SUPPLIED ENTRIES:

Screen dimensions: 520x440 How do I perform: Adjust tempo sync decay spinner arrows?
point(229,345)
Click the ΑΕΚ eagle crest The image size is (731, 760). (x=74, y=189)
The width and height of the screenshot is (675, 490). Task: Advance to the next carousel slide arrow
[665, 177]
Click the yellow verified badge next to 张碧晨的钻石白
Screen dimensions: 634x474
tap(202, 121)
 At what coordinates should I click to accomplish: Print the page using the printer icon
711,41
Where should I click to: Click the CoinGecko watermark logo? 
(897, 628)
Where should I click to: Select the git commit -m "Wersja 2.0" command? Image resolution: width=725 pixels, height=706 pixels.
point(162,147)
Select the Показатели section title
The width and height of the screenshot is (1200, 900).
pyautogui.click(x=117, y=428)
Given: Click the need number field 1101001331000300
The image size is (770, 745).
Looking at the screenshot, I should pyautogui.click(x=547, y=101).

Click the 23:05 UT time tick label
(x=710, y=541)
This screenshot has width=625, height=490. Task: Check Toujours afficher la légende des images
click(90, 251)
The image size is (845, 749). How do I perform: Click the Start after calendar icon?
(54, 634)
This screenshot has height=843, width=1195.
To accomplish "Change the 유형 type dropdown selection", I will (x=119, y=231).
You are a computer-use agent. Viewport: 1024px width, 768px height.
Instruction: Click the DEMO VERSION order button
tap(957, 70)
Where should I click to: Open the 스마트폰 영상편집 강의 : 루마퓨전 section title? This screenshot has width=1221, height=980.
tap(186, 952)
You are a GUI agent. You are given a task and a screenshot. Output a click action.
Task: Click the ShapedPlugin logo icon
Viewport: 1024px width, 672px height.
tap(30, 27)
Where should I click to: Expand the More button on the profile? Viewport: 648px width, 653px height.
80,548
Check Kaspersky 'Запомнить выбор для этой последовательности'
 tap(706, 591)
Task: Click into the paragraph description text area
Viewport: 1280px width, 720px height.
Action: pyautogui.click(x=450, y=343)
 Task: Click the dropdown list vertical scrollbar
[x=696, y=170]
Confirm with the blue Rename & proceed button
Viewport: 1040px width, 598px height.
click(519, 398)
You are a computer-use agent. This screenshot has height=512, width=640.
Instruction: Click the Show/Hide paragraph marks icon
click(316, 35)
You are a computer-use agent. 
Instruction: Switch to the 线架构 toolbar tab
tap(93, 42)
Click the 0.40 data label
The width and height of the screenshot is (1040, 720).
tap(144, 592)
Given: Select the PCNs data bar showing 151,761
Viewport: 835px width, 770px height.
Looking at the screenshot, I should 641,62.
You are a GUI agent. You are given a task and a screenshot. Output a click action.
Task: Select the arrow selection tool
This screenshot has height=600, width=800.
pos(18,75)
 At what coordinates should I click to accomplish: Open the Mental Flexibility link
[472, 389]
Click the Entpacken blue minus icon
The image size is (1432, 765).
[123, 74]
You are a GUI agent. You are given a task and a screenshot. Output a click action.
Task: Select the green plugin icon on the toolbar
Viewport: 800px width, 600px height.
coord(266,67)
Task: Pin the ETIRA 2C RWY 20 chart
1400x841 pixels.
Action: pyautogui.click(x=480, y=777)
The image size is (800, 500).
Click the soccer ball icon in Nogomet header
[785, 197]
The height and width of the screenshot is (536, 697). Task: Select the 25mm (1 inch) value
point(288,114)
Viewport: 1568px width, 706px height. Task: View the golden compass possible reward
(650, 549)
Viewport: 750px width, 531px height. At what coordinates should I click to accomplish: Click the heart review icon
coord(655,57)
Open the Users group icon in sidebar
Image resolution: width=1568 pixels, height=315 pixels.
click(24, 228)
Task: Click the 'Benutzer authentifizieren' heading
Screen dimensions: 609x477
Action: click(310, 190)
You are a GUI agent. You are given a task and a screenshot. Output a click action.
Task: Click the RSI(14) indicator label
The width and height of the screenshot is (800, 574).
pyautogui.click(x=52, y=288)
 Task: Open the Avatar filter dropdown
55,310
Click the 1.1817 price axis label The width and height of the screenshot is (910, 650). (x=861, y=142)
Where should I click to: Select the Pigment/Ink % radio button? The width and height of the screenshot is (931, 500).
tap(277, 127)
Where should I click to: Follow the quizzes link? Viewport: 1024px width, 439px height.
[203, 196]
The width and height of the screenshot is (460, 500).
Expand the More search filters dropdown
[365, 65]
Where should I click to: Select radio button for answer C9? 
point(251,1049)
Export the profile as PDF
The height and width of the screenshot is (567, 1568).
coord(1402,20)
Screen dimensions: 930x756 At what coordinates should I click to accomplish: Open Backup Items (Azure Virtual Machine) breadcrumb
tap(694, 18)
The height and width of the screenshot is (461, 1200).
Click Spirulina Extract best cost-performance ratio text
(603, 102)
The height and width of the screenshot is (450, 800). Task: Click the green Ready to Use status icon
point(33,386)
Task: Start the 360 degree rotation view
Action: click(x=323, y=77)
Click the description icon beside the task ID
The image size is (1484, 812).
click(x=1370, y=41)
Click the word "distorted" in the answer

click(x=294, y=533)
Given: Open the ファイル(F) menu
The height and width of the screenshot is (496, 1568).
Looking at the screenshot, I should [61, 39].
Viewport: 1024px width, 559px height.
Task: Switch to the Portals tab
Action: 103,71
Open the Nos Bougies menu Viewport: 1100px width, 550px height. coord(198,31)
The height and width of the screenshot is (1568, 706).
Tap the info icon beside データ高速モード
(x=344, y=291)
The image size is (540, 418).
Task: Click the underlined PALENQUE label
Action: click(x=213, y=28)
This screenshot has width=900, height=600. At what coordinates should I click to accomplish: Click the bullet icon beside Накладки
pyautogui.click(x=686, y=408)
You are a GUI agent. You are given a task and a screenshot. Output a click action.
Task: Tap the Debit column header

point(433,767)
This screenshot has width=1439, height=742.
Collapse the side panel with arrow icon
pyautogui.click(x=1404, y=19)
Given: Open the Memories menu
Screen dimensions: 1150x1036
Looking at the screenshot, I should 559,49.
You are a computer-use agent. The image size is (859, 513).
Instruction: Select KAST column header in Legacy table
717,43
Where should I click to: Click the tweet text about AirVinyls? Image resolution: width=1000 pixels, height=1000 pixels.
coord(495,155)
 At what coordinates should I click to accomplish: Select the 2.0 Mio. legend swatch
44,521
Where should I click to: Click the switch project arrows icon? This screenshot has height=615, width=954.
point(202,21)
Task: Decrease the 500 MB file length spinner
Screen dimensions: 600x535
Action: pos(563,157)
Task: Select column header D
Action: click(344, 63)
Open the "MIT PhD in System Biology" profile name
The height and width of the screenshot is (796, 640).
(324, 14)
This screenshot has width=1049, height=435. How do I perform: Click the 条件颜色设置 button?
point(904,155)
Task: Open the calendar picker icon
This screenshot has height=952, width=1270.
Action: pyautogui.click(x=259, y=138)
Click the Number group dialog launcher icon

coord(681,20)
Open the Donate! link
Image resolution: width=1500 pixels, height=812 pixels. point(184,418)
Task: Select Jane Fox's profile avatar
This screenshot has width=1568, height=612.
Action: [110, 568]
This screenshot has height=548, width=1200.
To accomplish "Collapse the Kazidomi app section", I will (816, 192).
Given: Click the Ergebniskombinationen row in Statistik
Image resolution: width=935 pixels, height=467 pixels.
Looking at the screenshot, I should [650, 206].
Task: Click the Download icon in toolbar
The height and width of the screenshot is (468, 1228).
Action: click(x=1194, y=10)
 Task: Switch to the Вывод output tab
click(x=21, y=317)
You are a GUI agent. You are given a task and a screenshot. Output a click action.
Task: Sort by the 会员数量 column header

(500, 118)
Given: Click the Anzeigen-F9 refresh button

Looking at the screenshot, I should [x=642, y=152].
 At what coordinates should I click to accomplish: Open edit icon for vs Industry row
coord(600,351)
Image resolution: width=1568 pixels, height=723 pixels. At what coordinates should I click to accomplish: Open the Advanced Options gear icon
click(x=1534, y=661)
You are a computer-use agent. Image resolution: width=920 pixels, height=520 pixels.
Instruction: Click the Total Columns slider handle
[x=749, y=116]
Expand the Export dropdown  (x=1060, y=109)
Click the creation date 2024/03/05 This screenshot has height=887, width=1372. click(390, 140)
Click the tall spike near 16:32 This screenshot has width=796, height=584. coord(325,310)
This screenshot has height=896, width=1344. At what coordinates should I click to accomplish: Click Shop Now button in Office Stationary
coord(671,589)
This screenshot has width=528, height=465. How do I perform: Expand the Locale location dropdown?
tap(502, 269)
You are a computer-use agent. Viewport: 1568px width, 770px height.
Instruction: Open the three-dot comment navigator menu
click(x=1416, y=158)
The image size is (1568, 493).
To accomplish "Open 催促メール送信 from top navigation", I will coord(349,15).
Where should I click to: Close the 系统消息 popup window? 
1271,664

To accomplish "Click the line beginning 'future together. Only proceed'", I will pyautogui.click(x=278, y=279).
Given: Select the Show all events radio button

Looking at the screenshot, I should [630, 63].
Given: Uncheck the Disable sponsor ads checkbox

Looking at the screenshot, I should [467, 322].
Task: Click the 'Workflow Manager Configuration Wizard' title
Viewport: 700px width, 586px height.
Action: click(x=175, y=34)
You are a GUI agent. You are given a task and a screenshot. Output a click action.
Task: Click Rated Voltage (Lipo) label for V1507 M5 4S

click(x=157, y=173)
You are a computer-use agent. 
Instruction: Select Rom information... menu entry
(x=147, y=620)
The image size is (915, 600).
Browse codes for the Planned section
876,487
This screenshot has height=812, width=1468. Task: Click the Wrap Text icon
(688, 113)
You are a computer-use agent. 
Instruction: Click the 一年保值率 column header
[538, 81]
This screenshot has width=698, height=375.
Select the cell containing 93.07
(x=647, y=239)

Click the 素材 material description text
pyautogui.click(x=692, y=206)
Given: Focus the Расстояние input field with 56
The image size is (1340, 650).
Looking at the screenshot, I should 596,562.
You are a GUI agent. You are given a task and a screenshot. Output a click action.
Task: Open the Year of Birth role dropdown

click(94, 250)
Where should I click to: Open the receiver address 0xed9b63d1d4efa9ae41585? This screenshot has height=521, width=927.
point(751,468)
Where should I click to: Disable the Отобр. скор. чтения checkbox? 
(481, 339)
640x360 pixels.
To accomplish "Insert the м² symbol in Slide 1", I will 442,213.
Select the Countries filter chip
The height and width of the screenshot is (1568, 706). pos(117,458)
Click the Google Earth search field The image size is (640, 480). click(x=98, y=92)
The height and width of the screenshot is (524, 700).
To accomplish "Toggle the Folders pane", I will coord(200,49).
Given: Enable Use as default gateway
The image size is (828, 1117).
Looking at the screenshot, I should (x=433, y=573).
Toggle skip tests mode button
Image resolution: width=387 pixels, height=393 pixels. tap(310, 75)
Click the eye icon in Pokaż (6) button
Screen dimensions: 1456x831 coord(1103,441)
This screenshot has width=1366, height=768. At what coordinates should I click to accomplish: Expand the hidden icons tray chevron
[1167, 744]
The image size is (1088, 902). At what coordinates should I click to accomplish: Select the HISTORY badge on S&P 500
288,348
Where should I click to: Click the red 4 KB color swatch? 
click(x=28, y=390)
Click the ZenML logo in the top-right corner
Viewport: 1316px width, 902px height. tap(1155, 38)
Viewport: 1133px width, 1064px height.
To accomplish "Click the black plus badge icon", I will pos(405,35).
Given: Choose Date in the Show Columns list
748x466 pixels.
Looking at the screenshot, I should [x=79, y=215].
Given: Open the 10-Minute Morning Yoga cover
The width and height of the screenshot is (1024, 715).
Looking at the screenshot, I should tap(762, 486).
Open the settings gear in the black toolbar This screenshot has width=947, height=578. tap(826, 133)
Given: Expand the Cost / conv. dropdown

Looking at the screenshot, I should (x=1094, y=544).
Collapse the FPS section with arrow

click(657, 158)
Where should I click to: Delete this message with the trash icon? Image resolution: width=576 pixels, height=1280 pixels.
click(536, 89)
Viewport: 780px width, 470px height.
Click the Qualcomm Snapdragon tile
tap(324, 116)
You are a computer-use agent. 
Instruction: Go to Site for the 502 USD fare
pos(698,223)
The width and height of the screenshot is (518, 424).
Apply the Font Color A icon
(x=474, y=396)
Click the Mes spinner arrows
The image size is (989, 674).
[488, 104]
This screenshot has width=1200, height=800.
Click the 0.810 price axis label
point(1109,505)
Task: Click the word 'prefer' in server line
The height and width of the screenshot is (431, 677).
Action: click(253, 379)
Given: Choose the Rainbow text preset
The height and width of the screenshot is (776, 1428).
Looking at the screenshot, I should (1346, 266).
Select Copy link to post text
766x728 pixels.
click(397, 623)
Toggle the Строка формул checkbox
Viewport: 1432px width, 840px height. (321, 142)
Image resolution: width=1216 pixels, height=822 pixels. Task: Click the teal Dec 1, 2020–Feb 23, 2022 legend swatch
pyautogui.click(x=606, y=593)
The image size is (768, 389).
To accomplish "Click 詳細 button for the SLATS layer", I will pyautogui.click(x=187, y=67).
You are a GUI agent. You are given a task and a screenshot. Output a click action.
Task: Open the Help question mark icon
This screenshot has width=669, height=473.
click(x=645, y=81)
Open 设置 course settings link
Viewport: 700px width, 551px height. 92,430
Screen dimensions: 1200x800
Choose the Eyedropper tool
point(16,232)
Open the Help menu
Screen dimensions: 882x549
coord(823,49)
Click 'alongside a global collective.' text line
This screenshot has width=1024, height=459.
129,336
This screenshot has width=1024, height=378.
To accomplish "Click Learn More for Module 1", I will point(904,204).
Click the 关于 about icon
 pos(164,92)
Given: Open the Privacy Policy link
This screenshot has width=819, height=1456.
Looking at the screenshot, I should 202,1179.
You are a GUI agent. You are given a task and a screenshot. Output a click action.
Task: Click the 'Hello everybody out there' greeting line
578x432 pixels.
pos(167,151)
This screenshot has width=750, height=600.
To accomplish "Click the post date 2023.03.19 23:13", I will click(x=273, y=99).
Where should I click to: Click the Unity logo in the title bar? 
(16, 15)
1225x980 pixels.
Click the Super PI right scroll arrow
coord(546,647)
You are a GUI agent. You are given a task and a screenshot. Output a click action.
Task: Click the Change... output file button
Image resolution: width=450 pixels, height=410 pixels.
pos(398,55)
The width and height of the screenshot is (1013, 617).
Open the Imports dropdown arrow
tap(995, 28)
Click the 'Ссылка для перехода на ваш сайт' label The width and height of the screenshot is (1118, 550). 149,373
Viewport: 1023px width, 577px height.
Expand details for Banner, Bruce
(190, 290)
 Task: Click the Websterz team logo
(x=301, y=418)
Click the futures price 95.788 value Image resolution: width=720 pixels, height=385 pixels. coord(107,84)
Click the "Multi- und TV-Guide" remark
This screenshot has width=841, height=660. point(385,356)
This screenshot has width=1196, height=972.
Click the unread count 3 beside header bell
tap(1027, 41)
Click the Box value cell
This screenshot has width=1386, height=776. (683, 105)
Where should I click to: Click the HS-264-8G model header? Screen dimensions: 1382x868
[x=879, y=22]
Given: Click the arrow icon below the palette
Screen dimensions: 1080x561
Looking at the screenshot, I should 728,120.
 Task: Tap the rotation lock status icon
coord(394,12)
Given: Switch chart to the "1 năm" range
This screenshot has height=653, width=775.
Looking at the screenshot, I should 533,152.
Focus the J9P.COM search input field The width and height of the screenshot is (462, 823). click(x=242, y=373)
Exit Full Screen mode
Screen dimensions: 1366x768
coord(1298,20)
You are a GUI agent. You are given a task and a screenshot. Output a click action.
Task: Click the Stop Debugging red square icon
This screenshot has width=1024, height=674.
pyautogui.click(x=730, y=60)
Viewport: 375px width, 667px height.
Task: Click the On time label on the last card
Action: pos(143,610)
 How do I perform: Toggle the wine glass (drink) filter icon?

REQUIRED WORK:
Among the entries, how many lines include the word "chart"? Answer with a single number and nothing further.

ANSWER SPACE:
2